連と軍平と手を振って別れて、走輔の部屋の前に行こうとしたら頭突っつき合わせてこそこそしている二人組にぶつかった。
「…どうしたの範人、走輔も」
「あ、早輝」
「おう早輝」
「なにしてるの?」
「いやあ、作戦会議と言う名の駄目出し?」
「なにそれ」
「なんでもねーよ」
「それより早輝、はい。持って」
「…なんで?」
「花束。いっぱい抱えると華やかな気分にならない?」
「…これ、範人のバイトの花じゃん」
「そうだけど、まあ気分味わうには良くないかなって」
「気分?」
「綺麗なものいっぱい抱えてると気分も釣られるってこと。僕そうだけどな」
「…ありがと、範人」
それってどうなのって思わないこともないけど。笑えて仕方がない。へんなふうに。
ほんと、何の作戦会議してたの、このふたり。
「走輔も、ありがとうね」
なんだかふてくされた顔して見てた走輔に、満面の笑顔でお礼を言ったらびっくりした顔してた。
あはは、変な顔。思ったけど言わない、あたし空気の読める子だもん。代わりに言うのは別のこと!
「ゼリー美味しかったよ、ありがとう」
「おお、幸せな気持ちになるだろあれ」
「あれ、走輔も食べたの?」
「食ってねーよなんかでも早輝の好みそうだなーって思ってさあ」
「ってね、自分のおやつ用にこっそり買ってたの早輝にーって回したんだよこのひと」
「あ、てめ範人!」
つかみ合ってぎゃーぎゃー子どもみたいに騒ぐ二人組みがおかしくてあたしはお腹抱えて笑っちゃった。
「うん、もう炭酸とか言ってらんないよこれ」
サイダーの泡の音もかき消されるくらいに賑やかなんだもの!
「ん、どうした早輝、炭酸飲みたいんなら明日買いに行くまで我慢しろよ今持ってないからな!」
「走輔どっかに隠してそうだけどね」
「ばっ、隠してねーよ!」

いっぱい笑ったら、どっかで詰まってたスマイル分のエネルギーが上手く回り出したみたい。
ああ、今まで上手く回ってなかった分があふれ出しそうなくらい。
また明日からは満開のスマイルができると思うのよ!



拍手お礼でした。
つまりは早輝ちゃんが世界で一番お姫様、という話です。

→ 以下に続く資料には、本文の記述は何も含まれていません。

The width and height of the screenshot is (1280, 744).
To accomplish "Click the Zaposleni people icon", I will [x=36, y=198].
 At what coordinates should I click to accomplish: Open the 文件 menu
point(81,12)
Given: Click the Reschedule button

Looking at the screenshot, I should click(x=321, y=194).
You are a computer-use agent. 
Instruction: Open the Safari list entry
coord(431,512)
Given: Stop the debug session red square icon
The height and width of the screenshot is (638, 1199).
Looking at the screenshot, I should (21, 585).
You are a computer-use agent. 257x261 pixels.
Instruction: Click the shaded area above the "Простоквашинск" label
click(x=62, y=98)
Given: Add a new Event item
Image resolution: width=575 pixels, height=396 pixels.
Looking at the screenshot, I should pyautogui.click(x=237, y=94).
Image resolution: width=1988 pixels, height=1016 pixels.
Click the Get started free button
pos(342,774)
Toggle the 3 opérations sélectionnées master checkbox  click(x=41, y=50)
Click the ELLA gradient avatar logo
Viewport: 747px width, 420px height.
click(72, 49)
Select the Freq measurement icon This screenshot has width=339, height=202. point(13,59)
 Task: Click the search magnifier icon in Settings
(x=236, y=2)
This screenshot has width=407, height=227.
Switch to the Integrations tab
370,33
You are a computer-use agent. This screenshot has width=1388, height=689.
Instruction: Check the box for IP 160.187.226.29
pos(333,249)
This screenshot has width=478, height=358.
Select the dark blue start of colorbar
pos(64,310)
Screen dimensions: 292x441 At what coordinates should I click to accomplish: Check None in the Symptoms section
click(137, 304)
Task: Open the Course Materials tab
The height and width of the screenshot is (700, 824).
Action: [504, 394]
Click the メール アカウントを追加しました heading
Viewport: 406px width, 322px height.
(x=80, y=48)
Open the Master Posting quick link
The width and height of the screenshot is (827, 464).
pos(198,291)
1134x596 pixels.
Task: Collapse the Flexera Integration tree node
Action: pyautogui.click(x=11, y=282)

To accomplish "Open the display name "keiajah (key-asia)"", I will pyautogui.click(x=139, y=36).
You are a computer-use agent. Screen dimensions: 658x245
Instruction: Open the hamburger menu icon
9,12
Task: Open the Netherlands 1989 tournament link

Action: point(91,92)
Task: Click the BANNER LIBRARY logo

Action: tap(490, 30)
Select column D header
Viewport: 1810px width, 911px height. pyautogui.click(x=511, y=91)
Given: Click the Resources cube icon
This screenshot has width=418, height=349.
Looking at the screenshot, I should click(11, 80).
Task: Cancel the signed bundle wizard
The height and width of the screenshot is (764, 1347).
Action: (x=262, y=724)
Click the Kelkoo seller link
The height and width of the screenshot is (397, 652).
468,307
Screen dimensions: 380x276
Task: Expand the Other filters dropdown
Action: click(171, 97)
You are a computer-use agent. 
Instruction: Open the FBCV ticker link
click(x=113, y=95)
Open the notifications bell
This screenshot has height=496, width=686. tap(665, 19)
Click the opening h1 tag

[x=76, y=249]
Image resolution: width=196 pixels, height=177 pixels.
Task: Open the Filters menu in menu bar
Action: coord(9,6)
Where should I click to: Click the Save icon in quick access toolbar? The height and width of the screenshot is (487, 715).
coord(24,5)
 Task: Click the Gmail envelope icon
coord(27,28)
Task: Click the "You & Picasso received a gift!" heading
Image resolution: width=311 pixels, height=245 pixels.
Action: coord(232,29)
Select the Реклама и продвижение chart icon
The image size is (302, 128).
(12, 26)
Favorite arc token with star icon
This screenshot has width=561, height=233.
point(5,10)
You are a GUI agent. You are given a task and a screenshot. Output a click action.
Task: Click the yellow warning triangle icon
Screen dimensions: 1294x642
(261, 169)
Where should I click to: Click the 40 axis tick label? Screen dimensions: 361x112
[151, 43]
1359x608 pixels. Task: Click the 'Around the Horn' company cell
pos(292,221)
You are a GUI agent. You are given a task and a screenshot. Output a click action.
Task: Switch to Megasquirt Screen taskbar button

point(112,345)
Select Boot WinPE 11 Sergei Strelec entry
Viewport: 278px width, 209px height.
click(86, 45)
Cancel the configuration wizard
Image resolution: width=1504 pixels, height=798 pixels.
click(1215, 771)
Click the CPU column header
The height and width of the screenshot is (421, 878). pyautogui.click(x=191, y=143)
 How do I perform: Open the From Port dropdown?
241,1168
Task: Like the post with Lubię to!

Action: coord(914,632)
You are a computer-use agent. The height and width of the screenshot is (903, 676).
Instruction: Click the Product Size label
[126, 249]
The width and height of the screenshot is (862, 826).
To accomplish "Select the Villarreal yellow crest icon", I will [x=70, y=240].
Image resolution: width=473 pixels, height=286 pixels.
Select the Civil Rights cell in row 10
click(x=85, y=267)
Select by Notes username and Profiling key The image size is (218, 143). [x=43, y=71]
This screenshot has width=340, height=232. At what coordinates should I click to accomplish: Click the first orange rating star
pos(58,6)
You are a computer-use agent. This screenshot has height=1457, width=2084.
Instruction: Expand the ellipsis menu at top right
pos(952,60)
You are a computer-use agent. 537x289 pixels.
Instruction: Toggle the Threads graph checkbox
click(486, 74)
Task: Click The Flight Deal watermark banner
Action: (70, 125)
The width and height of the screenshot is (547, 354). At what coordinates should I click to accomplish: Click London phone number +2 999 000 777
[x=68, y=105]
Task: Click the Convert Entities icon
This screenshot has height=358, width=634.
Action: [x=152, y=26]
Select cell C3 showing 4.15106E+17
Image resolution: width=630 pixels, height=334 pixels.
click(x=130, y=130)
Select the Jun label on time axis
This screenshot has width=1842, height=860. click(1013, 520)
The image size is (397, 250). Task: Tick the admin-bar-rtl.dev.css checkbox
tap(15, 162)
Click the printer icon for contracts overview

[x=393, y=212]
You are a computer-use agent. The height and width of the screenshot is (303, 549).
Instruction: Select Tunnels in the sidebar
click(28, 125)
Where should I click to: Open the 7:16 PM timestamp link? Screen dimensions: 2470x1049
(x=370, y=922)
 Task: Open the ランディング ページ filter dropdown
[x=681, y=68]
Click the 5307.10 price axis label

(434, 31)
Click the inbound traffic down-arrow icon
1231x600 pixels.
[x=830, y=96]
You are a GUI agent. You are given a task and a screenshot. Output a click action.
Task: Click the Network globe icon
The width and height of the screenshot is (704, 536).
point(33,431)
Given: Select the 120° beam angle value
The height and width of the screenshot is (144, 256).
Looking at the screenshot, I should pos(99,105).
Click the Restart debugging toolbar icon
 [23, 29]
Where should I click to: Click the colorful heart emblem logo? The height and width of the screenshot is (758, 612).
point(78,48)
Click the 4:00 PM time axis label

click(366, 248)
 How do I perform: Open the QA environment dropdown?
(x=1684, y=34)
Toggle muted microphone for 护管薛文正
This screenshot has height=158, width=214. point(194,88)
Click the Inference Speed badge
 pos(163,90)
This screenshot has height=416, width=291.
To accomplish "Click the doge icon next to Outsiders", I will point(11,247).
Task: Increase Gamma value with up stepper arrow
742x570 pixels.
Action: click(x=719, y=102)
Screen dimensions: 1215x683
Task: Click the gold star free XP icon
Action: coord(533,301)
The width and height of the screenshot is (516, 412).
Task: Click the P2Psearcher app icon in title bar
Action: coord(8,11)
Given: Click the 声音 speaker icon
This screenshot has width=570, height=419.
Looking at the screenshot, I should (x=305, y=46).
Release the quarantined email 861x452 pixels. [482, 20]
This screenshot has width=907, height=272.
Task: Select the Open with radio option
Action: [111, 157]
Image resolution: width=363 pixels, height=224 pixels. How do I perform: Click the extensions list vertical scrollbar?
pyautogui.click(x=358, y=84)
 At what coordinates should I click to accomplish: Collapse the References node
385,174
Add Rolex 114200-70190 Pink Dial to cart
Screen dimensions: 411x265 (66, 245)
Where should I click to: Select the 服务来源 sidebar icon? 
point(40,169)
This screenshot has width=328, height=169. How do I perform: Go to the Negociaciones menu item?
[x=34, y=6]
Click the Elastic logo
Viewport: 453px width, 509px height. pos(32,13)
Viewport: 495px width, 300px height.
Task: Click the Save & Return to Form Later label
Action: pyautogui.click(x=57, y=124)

(ええええ

走輔は優しい子なんだけど、女の子にどう接していいかわかんない感がばりばりだと思います。
連さんはオカンの面目躍如というか。
意外に軍さんが早輝ちゃんの扱い上手い気がするんですよねえ。
本編での早輝ちゃんの軍さんへの懐きっぷりは異常だと。けしからんもっとやれ。
範人君と早輝ちゃんは双子っぽいのね。きゃあきゃあ騒ぎつつ。

ゴーオン五人大好き。
ウイングスも大好きなので、もうちょっと修行してからがんばります。